Sharon Pace, Daniel, Smyth & Helwys Bible Commentary (Macon GA: Smyth & Helwys, 2008) 246.
Verse 7 contains a prophetic pronouncement that combines elements from Daniel 7:13 and Zechariah 12:10. The combination of these two texts from the Hebrew Bible is likely not John’s own creation, but a part of early Christian tradition because the same combination, although in reverse order, occurs also in Matthew 24:30. The first part of the pronouncement attributes to Jesus the description from Daniel of a human-like figure (“one like a son of man”) who descends from heaven with the clouds and is given “dominion and glory and kingship” (Dan 7:14). In Daniel, this mysterious figure is likely a reference to the archangel Michael, who in one sense represents the faithful people of God. For John, as for other early Christian thinkers, Jesus is the one who will fulfill this role. John draws upon this same imagery from Daniel elsewhere in Revelation (1:13; 14:14). John envisioned this appearance of Jesus to be of such magnitude that “every eye will see him, even those who pierced him.” Language such as this is not to be taken literally. This is poetic language. It is John’s way of saying that God’s rule over the world, effected through Jesus, will not be a minor, local event, but an event of universal significance.

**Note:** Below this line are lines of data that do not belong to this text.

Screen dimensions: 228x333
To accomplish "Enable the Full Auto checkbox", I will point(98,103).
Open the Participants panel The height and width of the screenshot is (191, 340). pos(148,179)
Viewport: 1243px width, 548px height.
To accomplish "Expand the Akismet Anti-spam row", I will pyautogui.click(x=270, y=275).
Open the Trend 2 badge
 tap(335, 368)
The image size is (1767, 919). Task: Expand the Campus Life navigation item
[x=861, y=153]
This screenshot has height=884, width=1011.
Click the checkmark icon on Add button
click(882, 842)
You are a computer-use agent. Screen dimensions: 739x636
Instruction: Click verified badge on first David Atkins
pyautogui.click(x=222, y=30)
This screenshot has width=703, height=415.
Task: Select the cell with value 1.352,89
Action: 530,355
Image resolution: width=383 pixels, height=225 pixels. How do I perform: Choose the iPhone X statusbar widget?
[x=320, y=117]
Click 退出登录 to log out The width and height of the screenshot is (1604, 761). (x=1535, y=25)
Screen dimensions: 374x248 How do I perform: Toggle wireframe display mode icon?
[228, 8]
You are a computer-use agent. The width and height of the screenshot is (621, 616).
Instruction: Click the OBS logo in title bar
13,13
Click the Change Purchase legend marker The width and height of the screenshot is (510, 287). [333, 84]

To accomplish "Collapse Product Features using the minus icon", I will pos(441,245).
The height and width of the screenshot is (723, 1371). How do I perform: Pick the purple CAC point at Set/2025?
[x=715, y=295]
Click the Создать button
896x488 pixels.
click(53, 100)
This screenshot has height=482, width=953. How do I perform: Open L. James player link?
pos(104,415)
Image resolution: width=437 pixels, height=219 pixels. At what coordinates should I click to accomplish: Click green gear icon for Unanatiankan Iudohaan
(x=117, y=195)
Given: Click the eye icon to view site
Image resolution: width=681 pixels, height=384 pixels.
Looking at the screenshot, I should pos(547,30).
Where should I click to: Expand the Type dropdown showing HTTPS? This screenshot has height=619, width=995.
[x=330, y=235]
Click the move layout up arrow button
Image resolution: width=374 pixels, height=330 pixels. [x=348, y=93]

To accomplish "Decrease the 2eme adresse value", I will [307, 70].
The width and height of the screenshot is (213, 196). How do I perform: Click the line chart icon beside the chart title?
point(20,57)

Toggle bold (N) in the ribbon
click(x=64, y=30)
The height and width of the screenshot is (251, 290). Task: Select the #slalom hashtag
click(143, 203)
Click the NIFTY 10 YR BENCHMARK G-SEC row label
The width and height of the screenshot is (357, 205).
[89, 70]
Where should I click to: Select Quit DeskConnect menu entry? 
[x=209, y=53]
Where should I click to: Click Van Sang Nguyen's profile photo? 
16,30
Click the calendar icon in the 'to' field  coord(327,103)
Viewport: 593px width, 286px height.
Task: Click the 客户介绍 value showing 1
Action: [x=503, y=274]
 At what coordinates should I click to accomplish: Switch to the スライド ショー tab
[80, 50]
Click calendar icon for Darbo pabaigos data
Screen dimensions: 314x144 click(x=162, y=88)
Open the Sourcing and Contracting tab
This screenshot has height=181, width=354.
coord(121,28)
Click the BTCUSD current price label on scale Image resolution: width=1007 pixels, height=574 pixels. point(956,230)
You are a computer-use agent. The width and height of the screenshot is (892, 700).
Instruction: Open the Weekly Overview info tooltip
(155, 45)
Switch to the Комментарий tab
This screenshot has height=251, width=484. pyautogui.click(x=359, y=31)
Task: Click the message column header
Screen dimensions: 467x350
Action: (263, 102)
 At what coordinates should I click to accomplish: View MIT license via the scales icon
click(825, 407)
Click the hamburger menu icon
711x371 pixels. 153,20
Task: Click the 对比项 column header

Mitchell G. Reddish, Revelation, Smyth & Helwys Bible Commentary (Macon GA: Smyth & Helwys, 2001) 36.
Michael Ruffin is husband to Debra, father to Joshua (Michelle) and Sara (Benjamin), grandfather to Sullivan. A graduate of Mercer University and Southern Baptist Theological Seminary, he has previously served as a pastor and as a university professor. He lives on the Ruffin Family Farm in Yatesville, Georgia. He is the Connections Series Curriculum Editor.